Bitcoin is the flagship cryptocurrency, the first one to be created and the model after which all others are planned.
Introduced nearly a decade ago by a shadowy developer named Satoshi Nakamoto, whose real identity is the source of much speculation, Bitcoin has developed into a global phenomenon, attracting attention from press and finance speculators for its spectacular gains and losses in value.
But people interested in investing in Bitcoin might be confused by the fact that there are now two high-profile crypto tokens with Bitcoin in the name.
Let’s talk about the difference between Bitcoin and Bitcoin Cash.
Why Bitcoin Cash Was Necessary
One reason Bitcoin has spawned so many imitators is that it’s not perfect, and launching a new coin that corrects one or multiple of the issues with the currency is a great way to attract users frustrated with Bitcoin’s limitation.
The problem that led to the fork that created Bitcoin Cash was the small size of the blocks.

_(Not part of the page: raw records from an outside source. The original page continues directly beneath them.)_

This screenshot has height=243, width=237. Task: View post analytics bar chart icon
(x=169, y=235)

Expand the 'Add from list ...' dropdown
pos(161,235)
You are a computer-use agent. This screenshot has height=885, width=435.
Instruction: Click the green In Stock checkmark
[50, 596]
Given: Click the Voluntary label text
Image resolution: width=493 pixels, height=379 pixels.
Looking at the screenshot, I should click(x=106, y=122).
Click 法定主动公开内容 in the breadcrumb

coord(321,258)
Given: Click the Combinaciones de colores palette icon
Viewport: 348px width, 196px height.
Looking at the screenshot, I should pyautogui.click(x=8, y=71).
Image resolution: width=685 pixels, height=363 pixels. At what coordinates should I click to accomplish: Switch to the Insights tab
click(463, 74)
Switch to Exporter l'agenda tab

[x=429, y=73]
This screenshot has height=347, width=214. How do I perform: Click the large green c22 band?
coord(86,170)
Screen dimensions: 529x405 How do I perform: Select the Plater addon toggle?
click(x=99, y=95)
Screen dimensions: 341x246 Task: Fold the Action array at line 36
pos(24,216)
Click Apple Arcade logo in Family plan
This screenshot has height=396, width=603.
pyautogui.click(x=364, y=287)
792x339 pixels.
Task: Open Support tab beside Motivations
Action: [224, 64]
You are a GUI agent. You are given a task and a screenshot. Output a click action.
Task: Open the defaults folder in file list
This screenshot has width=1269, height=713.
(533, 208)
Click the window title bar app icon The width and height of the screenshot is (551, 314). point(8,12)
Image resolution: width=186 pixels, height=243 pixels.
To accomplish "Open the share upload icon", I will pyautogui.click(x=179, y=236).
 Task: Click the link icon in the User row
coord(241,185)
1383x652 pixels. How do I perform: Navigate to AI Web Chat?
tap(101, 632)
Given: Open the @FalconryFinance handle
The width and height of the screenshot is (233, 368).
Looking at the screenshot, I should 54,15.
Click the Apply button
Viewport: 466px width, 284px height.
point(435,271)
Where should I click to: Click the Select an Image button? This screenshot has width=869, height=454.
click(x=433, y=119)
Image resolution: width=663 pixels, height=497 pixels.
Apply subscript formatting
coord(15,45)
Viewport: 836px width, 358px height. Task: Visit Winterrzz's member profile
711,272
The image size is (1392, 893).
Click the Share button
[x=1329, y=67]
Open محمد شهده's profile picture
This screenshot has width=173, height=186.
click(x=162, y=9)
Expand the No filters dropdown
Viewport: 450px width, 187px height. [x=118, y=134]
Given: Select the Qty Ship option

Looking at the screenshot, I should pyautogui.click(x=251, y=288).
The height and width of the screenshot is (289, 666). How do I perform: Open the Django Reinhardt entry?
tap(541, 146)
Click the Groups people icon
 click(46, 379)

Each block is a file that permanently records transaction data, and the blocks are all linked in a linear chronological sequence—hence the “chain.”
But at only 1 megabyte per block, Bitcoin’s files are too small for the number of users it now has.
The massive network can only process seven transactions a second, which is a fraction of what credit card companies accomplish in the same time.
The increasing number of people using Bitcoin has led to wait times that can stretch into days. Some processors will speed up the process, but they charge a fee to do so.
That clashes with one of Bitcoin’s major selling points—freedom from fees and institutions that charge them. And it limits the scalability of the currency.
The Solution
After hot debate in the Bitcoin community about how to solve the small block problem, a few solutions were proposed.
Roughly 90% of Bitcoin miners voted to use a segregated witness technology, which would make the amount of data that each block needed to contain smaller, somewhat ameliorating the issue, but others felt that this didn’t go far enough.
These miners initiated a hard fork, with the development of Bitcoin Cash, which has 8mb blocks and an adjustable level of cryptographic difficulty to keep transaction speeds fast.
Bitcoin cash could process transactions in two minutes and thirty seconds, much quicker than Bitcoin, once its difficulty has adjusted.
But Cash skeptics say this adjustable difficulty will inevitably lead to security issues.
The difference between Bitcoin and Bitcoin Cash comes down to this:
Bitcoin Cash is faster, but potentially less secure, while Bitcoin is highly secure, but is saddled with slow transaction speeds.
What the Future Holds
Supporters claim Bitcoin the future of all money, hyping up its unconventional decentralized distributive system and advanced cryptography, while skeptics are often quick to point to the problems with scalability caused by limited block size.
Bitcoin Cash addresses that problem by increasing the size of blocks. Whether that will solve the problem for good, or Bitcoin Cash will be sunk by security issues, remains to be seen.